• **DIRECTIONS**
[A] Please rename "International journal of cancer" as "Int J Cancer" in the colon cancer abstract, writing that part out again starting with "Adiposity, mediating biomarkers" and going on through "2013 ; 134: 612-21.".
[B] In the colon cancer abstract, how many incident colon cancer cases were in the nested case-control study?
[C] Mark each statement yes or no according to the colon cancer abstract, and quote the words that settle it: (i) BMI was associated with colon cancer risk in both men and women. (ii) The study evaluated 11 biomarkers. (iii) Relative risks were calculated with conditional logistic regression.

• **SELECTED TEXT**
···

Adiposity, mediating biomarkers and risk of colon cancer in the European prospective investigation into cancer and nutrition study.
International journal of cancer 2013 ; 134: 612-21.
Aleksandrova K, Drogan D, Boeing H, Jenab M, Bas Bueno-de-Mesquita H, Jansen E, van Duijnhoven FJ, Rinaldi S, Fedirko V, Romieu I, Kaaks R, Riboli E, Gunter MJ, Romaguera D, Westhpal S, Overvad K, Tjønneland A, Halkjaer J, Boutron-Ruault MC, Clavel-Chapelon F, Lukanova A, Trichopoulou A, Trichopoulos D, Vidalis P, Panico S, Agnoli C, Palli D, Tumino R, Vineis P, Buckland G, Sánchez-Cruz JJ, Dorronsoro M, Diaz MJ, Barricarte A, Ramón Quirós J, Peeters PH, May AM, Hallmans G, Palmqvist R, Crowe FL, Khaw KT, Wareham N, and Pischon T
DOI : 10.1002/ijc.28368
PubMed ID : 23824948
URL : https://onlinelibrary.wiley.com/doi/full/10.1002/ijc.28368
Adiposity is a risk factor for colon cancer, but underlying mechanisms are not well understood. We evaluated the extent to which 11 biomarkers with inflammatory and metabolic actions mediate the association of adiposity measures, waist circumference (WC) and body mass index (BMI), with colon cancer in men and women. We analyzed data from a prospective nested case-control study among 662 incident colon cancer cases matched within risk sets to 662 controls. Relative risks (RRs) and 95% confidence intervals (CIs) were calculated using conditional logistic regression. The percent effect change and corresponding CIs were estimated after adjusting for biomarkers shown to be associated with colon cancer risk. After multivariable adjustment, WC was associated with colon cancer risk in men (top vs. bottom tertile RR 1.68, 95% CI 1.06-2.65; ptrend = 0.02) and in women (RR 1.67, 95% CI 1.09-2.56; ptrend = 0.03). BMI was associated with risk only in men. The association of WC with colon cancer was accounted mostly for by three biomarkers, high-density lipoprotein cholesterol, non-high-molecular-weight adiponectin and soluble leptin receptor, which in combination explained 46% (95% CI 37-57%) of the association in men and 50% (95% CI 40-65%) of the association in women. Similar results were observed for the associations with BMI in men. These data suggest that alterations in levels of these metabolic biomarkers may represent a primary mechanism of action in the relation of adiposity with colon cancer. Further studies are warranted to determine whether altering their concentrations may reduce colon cancer risk.

···

• **RECORDED DATA**
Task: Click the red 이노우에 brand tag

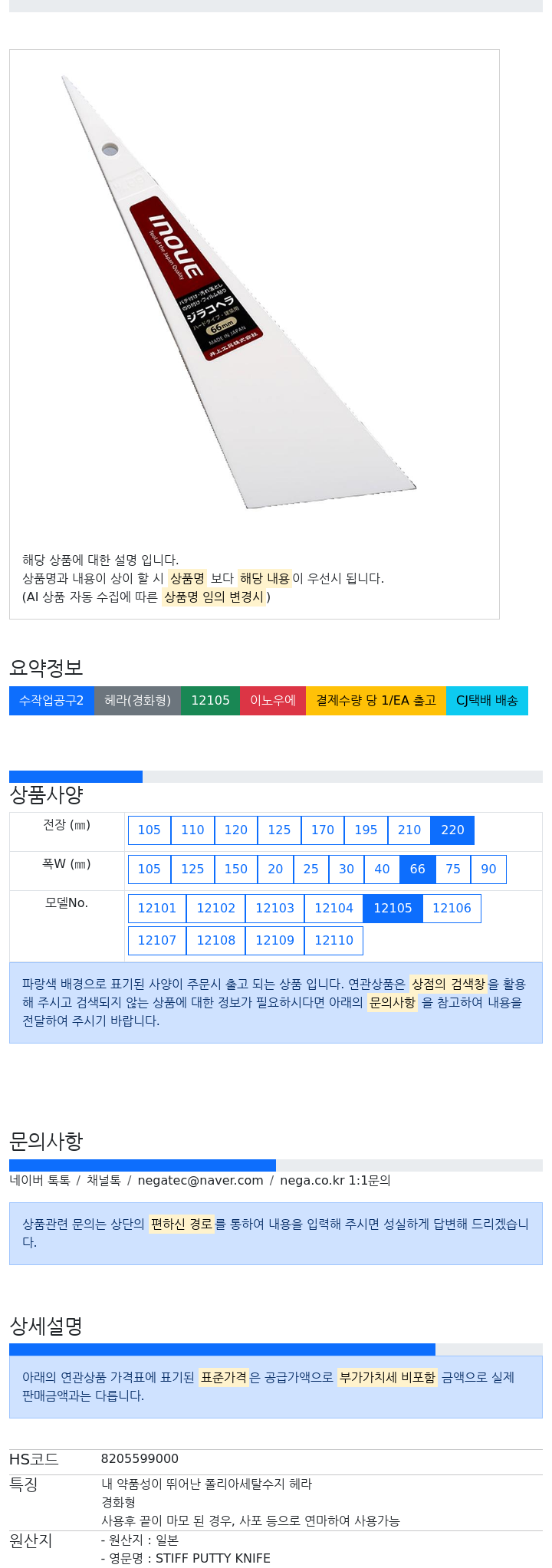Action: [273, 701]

···

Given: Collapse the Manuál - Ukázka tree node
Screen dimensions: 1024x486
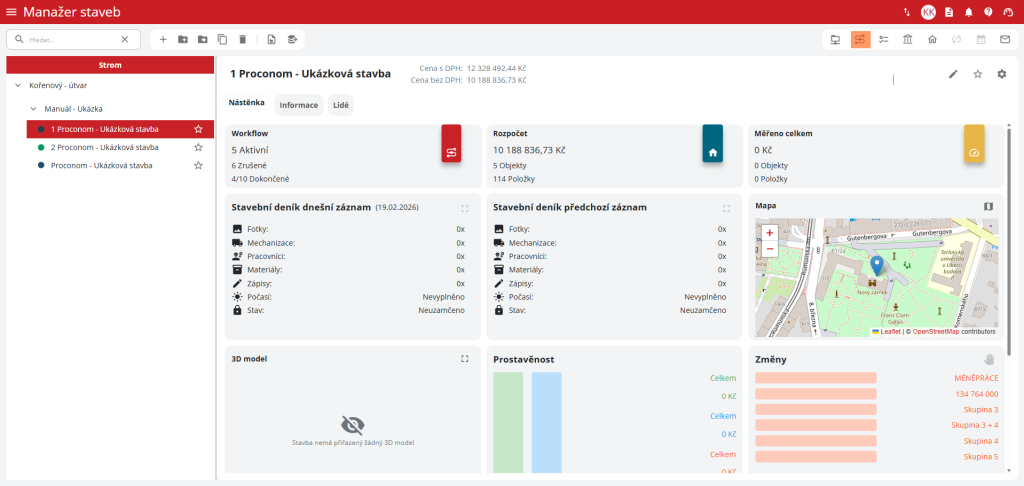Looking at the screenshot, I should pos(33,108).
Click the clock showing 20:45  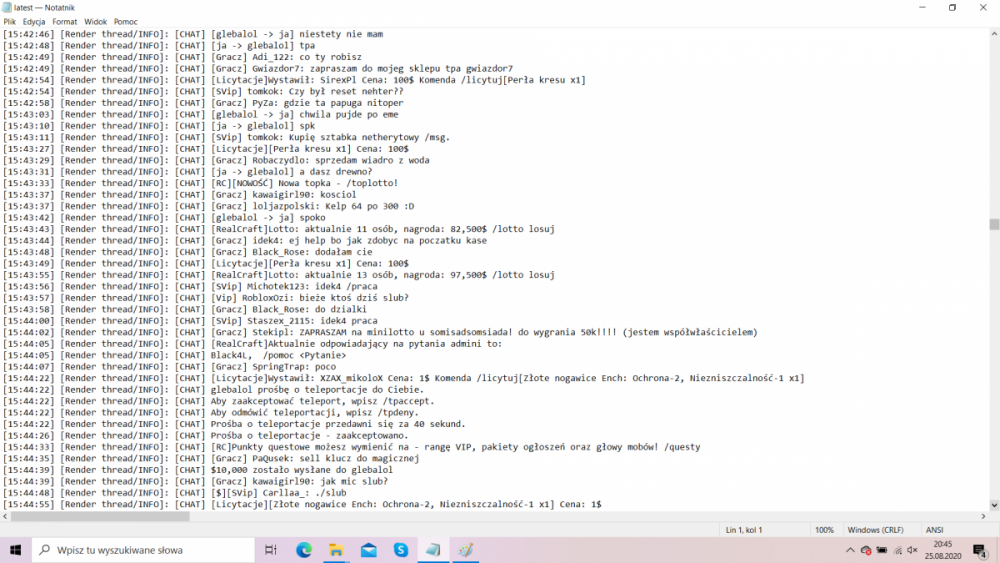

···

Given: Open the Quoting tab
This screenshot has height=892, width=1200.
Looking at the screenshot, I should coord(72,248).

···

• **EXERCISE SOLUTIONS**
[A]
Adiposity, mediating biomarkers and risk of colon cancer in the European prospective investigation into cancer and nutrition study.
Int J Cancer 2013 ; 134: 612-21.

[B] 662

[C]
(i) No: "BMI was associated with risk only in men."
(ii) Yes: "We evaluated the extent to which 11 biomarkers with inflammatory and metabolic actions mediate the association"
(iii) Yes: "Relative risks (RRs) and 95% confidence intervals (CIs) were calculated using conditional logistic regression."